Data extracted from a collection
* * * * * * *

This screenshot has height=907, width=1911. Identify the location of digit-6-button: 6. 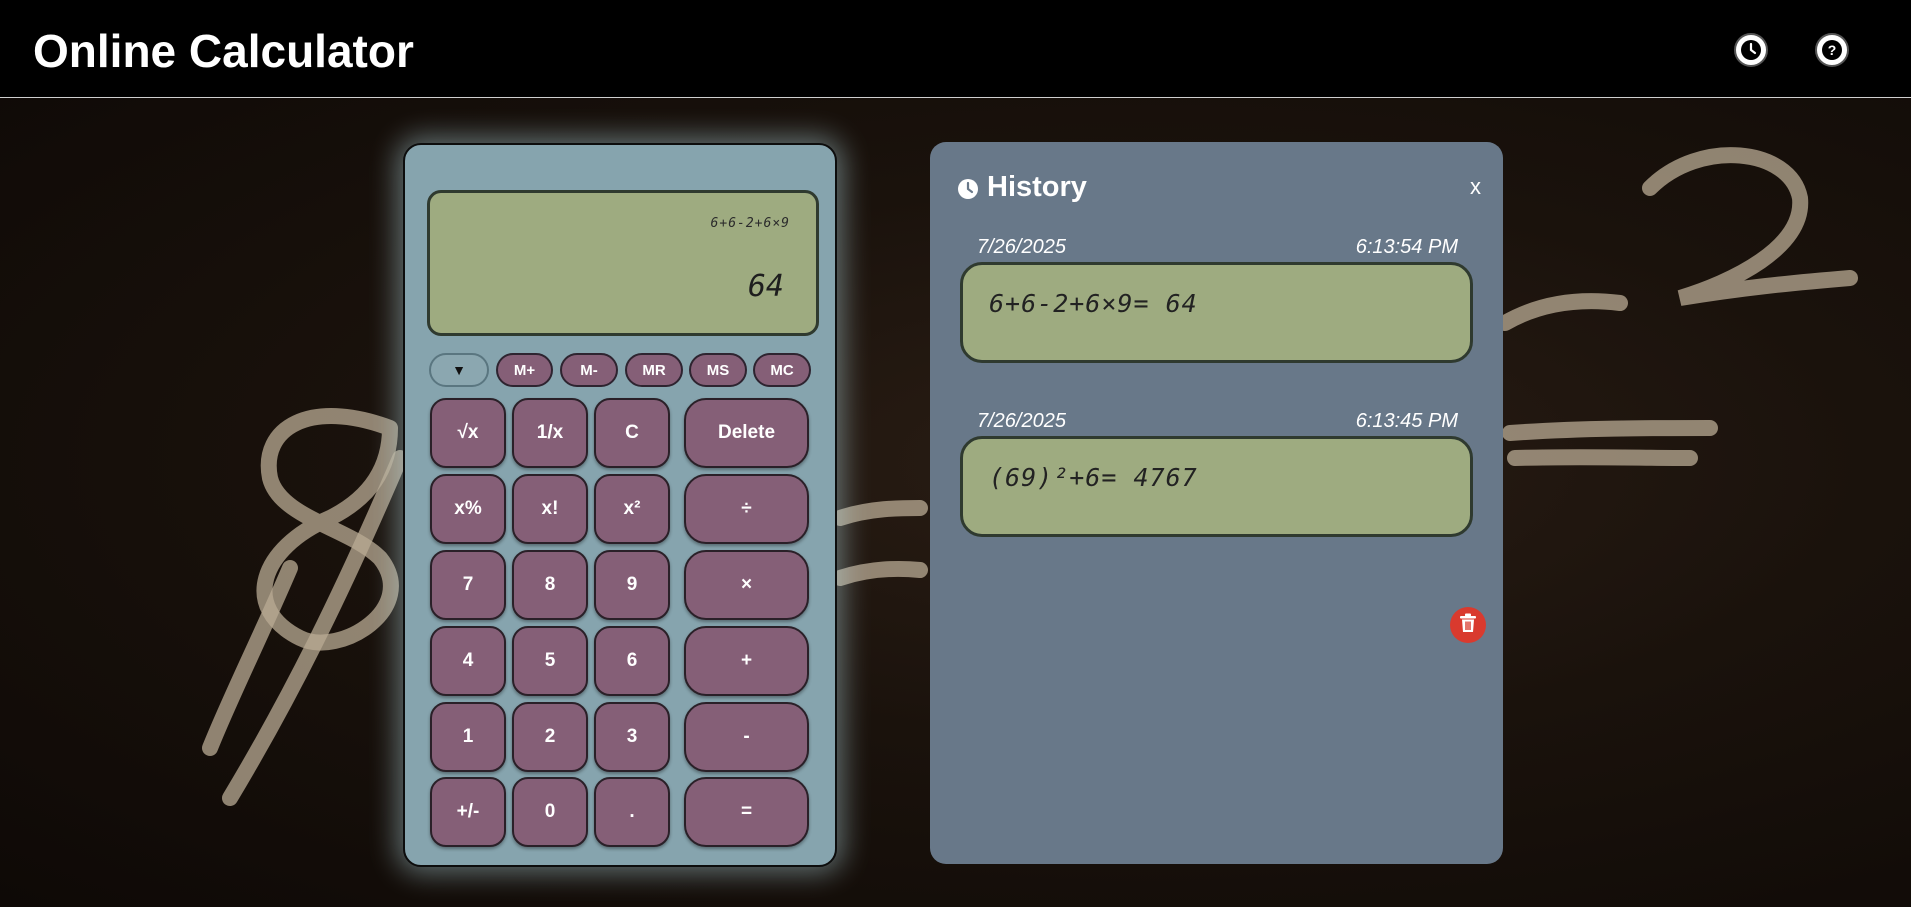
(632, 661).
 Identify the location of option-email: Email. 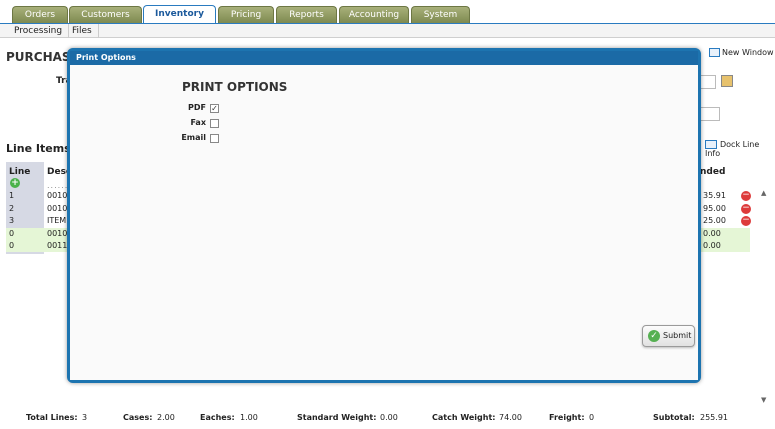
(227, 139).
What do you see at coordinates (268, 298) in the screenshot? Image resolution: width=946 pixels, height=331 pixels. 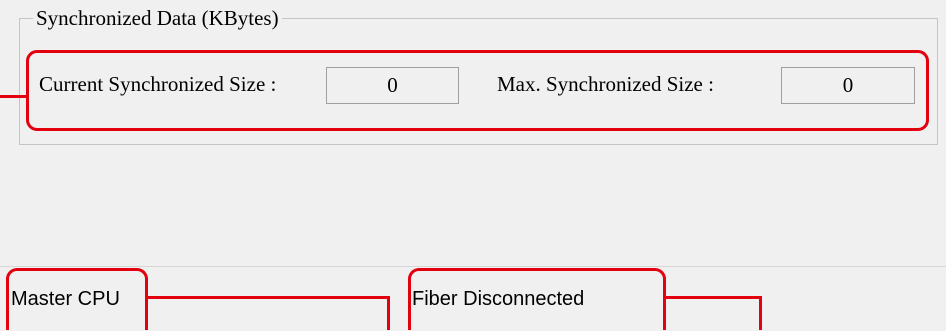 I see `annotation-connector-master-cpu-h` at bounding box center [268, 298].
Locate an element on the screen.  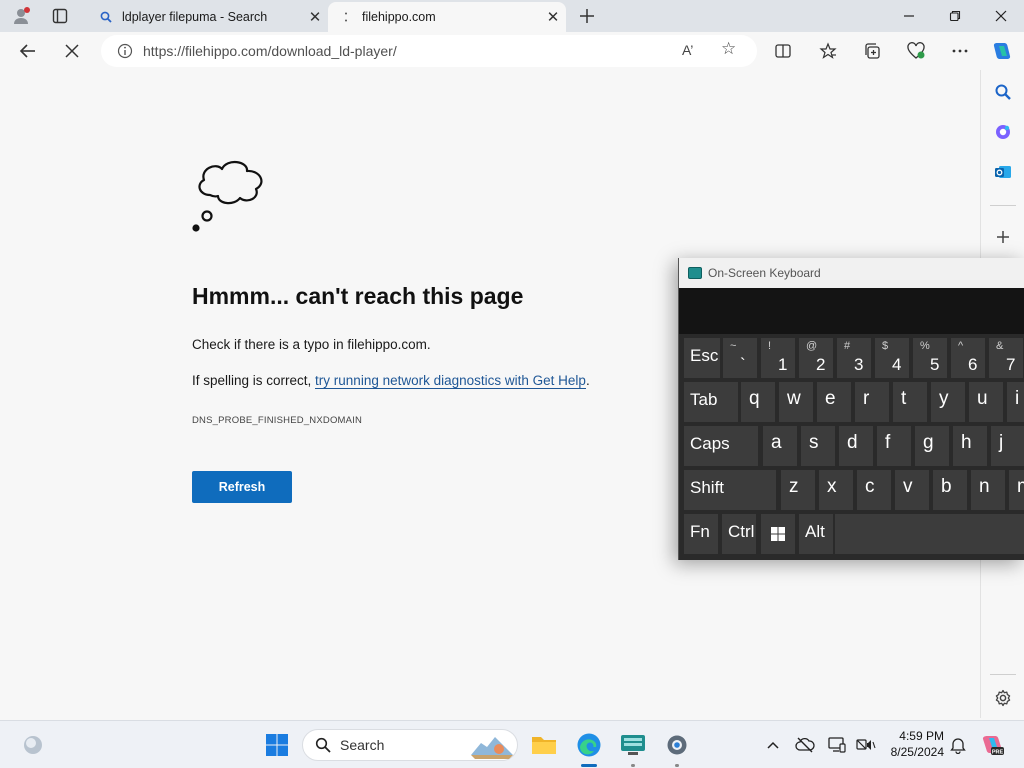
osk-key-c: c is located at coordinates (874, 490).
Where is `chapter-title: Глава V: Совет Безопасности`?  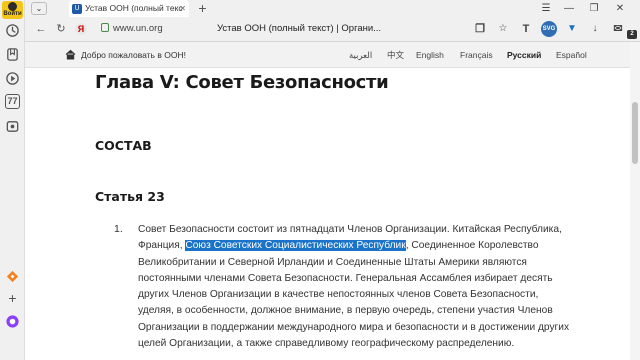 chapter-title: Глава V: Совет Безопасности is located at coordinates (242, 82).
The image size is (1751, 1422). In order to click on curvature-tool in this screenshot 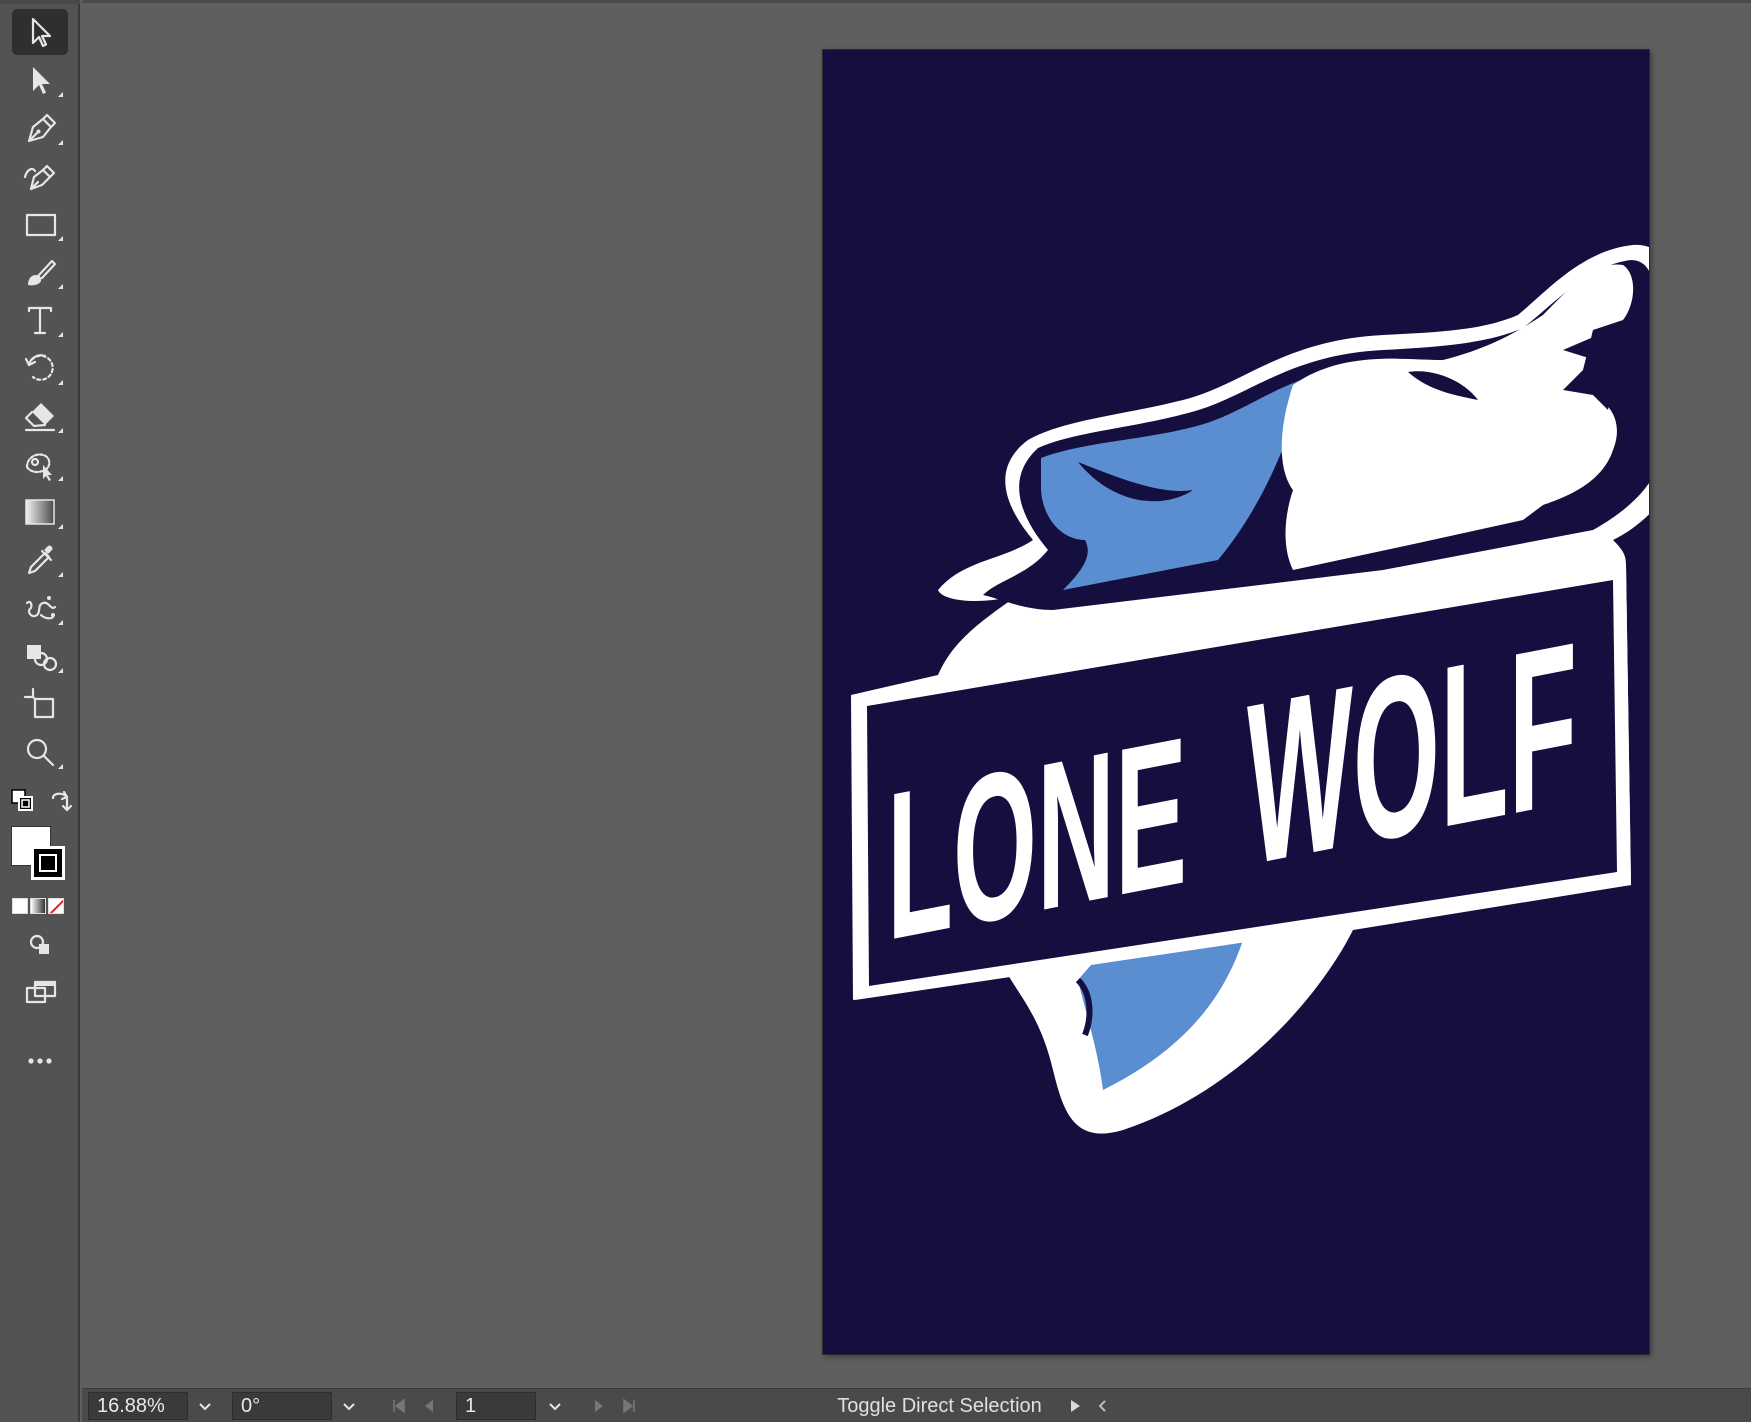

* * * * * * *

Work item
Rewrite the records from their first line through the line containing "(227, 139).", swapping "location" for "position" and keeping everything else unchanged. Leave the pictures out of your answer.

Exercise response
This screenshot has height=907, width=1911. Identify the position of digit-6-button: 6. 
(632, 661).
 Identify the position of option-email: Email. 
(227, 139).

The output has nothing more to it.